Task requirements → Each line of the listing below must be set down exactly.

--

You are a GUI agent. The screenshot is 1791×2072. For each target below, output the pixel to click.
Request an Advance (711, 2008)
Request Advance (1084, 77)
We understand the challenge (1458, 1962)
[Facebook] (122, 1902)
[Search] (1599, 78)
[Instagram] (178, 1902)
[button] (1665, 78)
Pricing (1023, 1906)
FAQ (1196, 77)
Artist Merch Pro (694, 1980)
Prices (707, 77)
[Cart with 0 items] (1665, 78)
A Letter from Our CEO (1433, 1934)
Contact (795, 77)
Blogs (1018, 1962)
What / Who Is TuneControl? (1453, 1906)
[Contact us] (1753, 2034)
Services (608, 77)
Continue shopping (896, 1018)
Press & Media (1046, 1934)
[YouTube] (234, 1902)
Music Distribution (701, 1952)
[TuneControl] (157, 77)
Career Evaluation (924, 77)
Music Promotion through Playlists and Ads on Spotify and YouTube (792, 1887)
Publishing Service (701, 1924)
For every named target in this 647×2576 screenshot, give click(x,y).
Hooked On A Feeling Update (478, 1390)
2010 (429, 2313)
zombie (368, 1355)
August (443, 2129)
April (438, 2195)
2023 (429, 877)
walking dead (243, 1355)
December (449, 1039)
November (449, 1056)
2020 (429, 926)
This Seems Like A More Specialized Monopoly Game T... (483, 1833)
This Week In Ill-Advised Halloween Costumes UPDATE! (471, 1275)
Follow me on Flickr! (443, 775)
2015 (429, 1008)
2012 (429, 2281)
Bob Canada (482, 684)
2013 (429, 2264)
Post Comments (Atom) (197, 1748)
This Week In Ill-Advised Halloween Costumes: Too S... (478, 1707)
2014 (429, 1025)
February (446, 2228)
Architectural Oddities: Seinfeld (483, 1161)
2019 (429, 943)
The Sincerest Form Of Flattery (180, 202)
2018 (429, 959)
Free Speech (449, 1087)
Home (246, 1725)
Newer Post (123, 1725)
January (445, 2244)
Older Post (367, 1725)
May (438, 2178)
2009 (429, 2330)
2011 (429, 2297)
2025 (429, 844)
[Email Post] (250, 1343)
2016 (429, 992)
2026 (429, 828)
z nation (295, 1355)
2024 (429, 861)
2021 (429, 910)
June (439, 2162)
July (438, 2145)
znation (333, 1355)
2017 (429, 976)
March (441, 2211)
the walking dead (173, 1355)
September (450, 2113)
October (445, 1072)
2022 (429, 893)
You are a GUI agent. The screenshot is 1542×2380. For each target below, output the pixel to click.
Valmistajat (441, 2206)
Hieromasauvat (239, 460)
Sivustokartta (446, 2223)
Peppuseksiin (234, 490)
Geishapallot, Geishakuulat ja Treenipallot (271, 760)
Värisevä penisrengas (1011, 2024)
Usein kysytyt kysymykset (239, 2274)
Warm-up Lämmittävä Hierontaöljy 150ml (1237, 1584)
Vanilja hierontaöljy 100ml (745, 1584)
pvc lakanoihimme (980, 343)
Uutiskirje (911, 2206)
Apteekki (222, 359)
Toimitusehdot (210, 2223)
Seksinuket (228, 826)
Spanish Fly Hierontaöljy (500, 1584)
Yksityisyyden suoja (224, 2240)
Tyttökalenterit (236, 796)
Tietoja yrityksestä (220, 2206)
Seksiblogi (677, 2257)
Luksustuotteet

--

Answer to the problem →
You are a GUI agent. The screenshot is 1791×2072. For each target below, output the pixel to click.
Request an Advance (711, 2008)
Request Advance (1084, 77)
We understand the challenge (1458, 1962)
[Facebook] (122, 1902)
[Search] (1599, 78)
[Instagram] (178, 1902)
[button] (1665, 78)
Pricing (1023, 1906)
FAQ (1196, 77)
Artist Merch Pro (694, 1980)
Prices (707, 77)
[Cart with 0 items] (1665, 78)
A Letter from Our CEO (1433, 1934)
Contact (795, 77)
Blogs (1018, 1962)
What / Who Is TuneControl? (1453, 1906)
[Contact us] (1753, 2034)
Services (608, 77)
Continue shopping (896, 1018)
Press & Media (1046, 1934)
[YouTube] (234, 1902)
Music Distribution (701, 1952)
[TuneControl] (157, 77)
Career Evaluation (924, 77)
Music Promotion through Playlists and Ads on Spotify and YouTube (792, 1887)
Publishing Service (701, 1924)
For every named target in this 647×2576 screenshot, give click(x,y).
Hooked On A Feeling Update (478, 1390)
2010 (429, 2313)
zombie (368, 1355)
August (443, 2129)
April (438, 2195)
2023 (429, 877)
walking dead (243, 1355)
December (449, 1039)
November (449, 1056)
2020 (429, 926)
This Seems Like A More Specialized Monopoly Game T... (483, 1833)
This Week In Ill-Advised Halloween Costumes UPDATE! (471, 1275)
Follow me on Flickr! (443, 775)
2015 (429, 1008)
2012 (429, 2281)
Bob Canada (482, 684)
2013 (429, 2264)
Post Comments (Atom) (197, 1748)
This Week In Ill-Advised Halloween Costumes: Too S... (478, 1707)
2014 (429, 1025)
February (446, 2228)
Architectural Oddities: Seinfeld (483, 1161)
2019 (429, 943)
The Sincerest Form Of Flattery (180, 202)
2018 (429, 959)
Free Speech (449, 1087)
Home (246, 1725)
Newer Post (123, 1725)
January (445, 2244)
Older Post (367, 1725)
May (438, 2178)
2009 (429, 2330)
2011 (429, 2297)
2025 (429, 844)
[Email Post] (250, 1343)
2016 (429, 992)
2026 (429, 828)
z nation (295, 1355)
2024 (429, 861)
2021 (429, 910)
June (439, 2162)
July (438, 2145)
znation (333, 1355)
2017 (429, 976)
March (441, 2211)
the walking dead (173, 1355)
September (450, 2113)
October (445, 1072)
2022 (429, 893)
You are a GUI agent. The screenshot is 1542×2380. For each target below, output the pixel to click.
Valmistajat (441, 2206)
Hieromasauvat (239, 460)
Sivustokartta (446, 2223)
Peppuseksiin (234, 490)
Geishapallot, Geishakuulat ja Treenipallot (271, 760)
Värisevä penisrengas (1011, 2024)
Usein kysytyt kysymykset (239, 2274)
Warm-up Lämmittävä Hierontaöljy 150ml (1237, 1584)
Vanilja hierontaöljy 100ml (745, 1584)
pvc lakanoihimme (980, 343)
Uutiskirje (911, 2206)
Apteekki (222, 359)
Toimitusehdot (210, 2223)
Seksinuket (228, 826)
Spanish Fly Hierontaöljy (500, 1584)
Yksityisyyden suoja (224, 2240)
Tyttökalenterit (236, 796)
Tietoja yrityksestä (220, 2206)
Seksiblogi (677, 2257)
Luksustuotteet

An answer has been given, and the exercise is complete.